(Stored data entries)
--

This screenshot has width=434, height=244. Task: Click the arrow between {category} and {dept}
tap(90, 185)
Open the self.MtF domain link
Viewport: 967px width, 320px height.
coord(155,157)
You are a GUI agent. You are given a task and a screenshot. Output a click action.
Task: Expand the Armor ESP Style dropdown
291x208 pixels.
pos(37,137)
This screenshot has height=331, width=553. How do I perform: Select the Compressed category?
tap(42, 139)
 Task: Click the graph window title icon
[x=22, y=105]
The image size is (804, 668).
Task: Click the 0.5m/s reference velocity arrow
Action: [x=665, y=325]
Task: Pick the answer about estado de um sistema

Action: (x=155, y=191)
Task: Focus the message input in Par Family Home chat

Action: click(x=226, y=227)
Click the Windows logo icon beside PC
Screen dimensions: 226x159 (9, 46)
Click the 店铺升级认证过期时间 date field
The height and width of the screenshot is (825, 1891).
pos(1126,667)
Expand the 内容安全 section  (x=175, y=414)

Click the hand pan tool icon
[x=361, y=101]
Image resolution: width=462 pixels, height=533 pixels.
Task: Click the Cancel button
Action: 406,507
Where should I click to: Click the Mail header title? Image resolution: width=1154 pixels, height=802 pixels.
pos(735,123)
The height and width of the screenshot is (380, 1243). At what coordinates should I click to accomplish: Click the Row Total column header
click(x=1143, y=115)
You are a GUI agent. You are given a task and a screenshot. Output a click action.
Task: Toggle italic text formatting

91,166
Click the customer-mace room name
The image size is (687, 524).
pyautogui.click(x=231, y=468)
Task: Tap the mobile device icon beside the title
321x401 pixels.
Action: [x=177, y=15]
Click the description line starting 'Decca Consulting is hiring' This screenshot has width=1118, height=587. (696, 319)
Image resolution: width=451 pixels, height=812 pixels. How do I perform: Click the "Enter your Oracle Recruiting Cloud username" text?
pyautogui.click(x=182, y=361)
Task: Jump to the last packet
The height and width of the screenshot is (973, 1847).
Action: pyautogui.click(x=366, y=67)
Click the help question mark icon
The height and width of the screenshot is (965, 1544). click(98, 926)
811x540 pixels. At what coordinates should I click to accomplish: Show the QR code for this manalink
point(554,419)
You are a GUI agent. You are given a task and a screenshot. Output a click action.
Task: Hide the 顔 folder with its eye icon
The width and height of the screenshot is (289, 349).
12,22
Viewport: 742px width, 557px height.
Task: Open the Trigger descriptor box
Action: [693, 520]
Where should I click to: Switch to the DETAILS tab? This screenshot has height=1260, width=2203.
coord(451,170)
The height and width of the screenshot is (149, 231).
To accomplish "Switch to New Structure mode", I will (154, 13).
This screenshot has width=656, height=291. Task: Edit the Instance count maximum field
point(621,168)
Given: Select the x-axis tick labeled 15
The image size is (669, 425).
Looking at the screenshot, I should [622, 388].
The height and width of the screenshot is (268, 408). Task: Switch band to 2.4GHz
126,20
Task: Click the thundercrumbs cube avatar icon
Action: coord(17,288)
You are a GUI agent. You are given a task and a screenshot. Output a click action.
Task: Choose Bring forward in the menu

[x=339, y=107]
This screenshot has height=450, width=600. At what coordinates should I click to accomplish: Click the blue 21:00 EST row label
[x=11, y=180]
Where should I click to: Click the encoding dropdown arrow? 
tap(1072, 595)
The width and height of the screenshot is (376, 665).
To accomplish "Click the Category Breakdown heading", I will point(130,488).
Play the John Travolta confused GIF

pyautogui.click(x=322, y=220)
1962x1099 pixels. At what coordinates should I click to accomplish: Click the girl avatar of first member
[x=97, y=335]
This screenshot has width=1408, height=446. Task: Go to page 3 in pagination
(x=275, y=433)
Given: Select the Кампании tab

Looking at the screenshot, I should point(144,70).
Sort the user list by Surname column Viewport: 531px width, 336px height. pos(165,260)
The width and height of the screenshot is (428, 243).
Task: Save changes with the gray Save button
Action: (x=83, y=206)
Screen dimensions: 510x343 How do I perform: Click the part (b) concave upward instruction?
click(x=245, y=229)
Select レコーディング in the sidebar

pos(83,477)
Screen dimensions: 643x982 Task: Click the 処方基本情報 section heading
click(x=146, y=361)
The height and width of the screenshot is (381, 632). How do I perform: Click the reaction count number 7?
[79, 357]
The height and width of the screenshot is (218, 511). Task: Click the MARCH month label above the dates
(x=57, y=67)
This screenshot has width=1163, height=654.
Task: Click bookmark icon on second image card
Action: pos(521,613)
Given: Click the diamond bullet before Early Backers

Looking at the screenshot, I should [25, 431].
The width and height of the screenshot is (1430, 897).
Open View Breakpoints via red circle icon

--

- Exercise requirements -
Could you retype each record exactly as it appears?

- The answer -
This screenshot has width=434, height=244. Task: Click the arrow between {category} and {dept}
tap(90, 185)
Open the self.MtF domain link
Viewport: 967px width, 320px height.
coord(155,157)
You are a GUI agent. You are given a task and a screenshot. Output a click action.
Task: Expand the Armor ESP Style dropdown
291x208 pixels.
pos(37,137)
This screenshot has height=331, width=553. How do I perform: Select the Compressed category?
tap(42, 139)
 Task: Click the graph window title icon
[x=22, y=105]
The image size is (804, 668).
Task: Click the 0.5m/s reference velocity arrow
Action: [x=665, y=325]
Task: Pick the answer about estado de um sistema

Action: (x=155, y=191)
Task: Focus the message input in Par Family Home chat

Action: click(x=226, y=227)
Click the Windows logo icon beside PC
Screen dimensions: 226x159 (9, 46)
Click the 店铺升级认证过期时间 date field
The height and width of the screenshot is (825, 1891).
pos(1126,667)
Expand the 内容安全 section  (x=175, y=414)

Click the hand pan tool icon
[x=361, y=101]
Image resolution: width=462 pixels, height=533 pixels.
Task: Click the Cancel button
Action: 406,507
Where should I click to: Click the Mail header title? Image resolution: width=1154 pixels, height=802 pixels.
pos(735,123)
The height and width of the screenshot is (380, 1243). At what coordinates should I click to accomplish: Click the Row Total column header
click(x=1143, y=115)
You are a GUI agent. You are given a task and a screenshot. Output a click action.
Task: Toggle italic text formatting

91,166
Click the customer-mace room name
The image size is (687, 524).
pyautogui.click(x=231, y=468)
Task: Tap the mobile device icon beside the title
321x401 pixels.
Action: [x=177, y=15]
Click the description line starting 'Decca Consulting is hiring' This screenshot has width=1118, height=587. (696, 319)
Image resolution: width=451 pixels, height=812 pixels. How do I perform: Click the "Enter your Oracle Recruiting Cloud username" text?
pyautogui.click(x=182, y=361)
Task: Jump to the last packet
The height and width of the screenshot is (973, 1847).
Action: pyautogui.click(x=366, y=67)
Click the help question mark icon
The height and width of the screenshot is (965, 1544). click(98, 926)
811x540 pixels. At what coordinates should I click to accomplish: Show the QR code for this manalink
point(554,419)
You are a GUI agent. You are given a task and a screenshot. Output a click action.
Task: Hide the 顔 folder with its eye icon
The width and height of the screenshot is (289, 349).
12,22
Viewport: 742px width, 557px height.
Task: Open the Trigger descriptor box
Action: [693, 520]
Where should I click to: Switch to the DETAILS tab? This screenshot has height=1260, width=2203.
coord(451,170)
The height and width of the screenshot is (149, 231).
To accomplish "Switch to New Structure mode", I will (154, 13).
This screenshot has width=656, height=291. Task: Edit the Instance count maximum field
point(621,168)
Given: Select the x-axis tick labeled 15
The image size is (669, 425).
Looking at the screenshot, I should [622, 388].
The height and width of the screenshot is (268, 408). Task: Switch band to 2.4GHz
126,20
Task: Click the thundercrumbs cube avatar icon
Action: coord(17,288)
You are a GUI agent. You are given a task and a screenshot. Output a click action.
Task: Choose Bring forward in the menu

[x=339, y=107]
This screenshot has height=450, width=600. At what coordinates should I click to accomplish: Click the blue 21:00 EST row label
[x=11, y=180]
Where should I click to: Click the encoding dropdown arrow? 
tap(1072, 595)
The width and height of the screenshot is (376, 665).
To accomplish "Click the Category Breakdown heading", I will point(130,488).
Play the John Travolta confused GIF

pyautogui.click(x=322, y=220)
1962x1099 pixels. At what coordinates should I click to accomplish: Click the girl avatar of first member
[x=97, y=335]
This screenshot has width=1408, height=446. Task: Go to page 3 in pagination
(x=275, y=433)
Given: Select the Кампании tab

Looking at the screenshot, I should point(144,70).
Sort the user list by Surname column Viewport: 531px width, 336px height. pos(165,260)
The width and height of the screenshot is (428, 243).
Task: Save changes with the gray Save button
Action: (x=83, y=206)
Screen dimensions: 510x343 How do I perform: Click the part (b) concave upward instruction?
click(x=245, y=229)
Select レコーディング in the sidebar

pos(83,477)
Screen dimensions: 643x982 Task: Click the 処方基本情報 section heading
click(x=146, y=361)
The height and width of the screenshot is (381, 632). How do I perform: Click the reaction count number 7?
[79, 357]
The height and width of the screenshot is (218, 511). Task: Click the MARCH month label above the dates
(x=57, y=67)
This screenshot has width=1163, height=654.
Task: Click bookmark icon on second image card
Action: pos(521,613)
Given: Click the diamond bullet before Early Backers

Looking at the screenshot, I should [25, 431].
The width and height of the screenshot is (1430, 897).
Open View Breakpoints via red circle icon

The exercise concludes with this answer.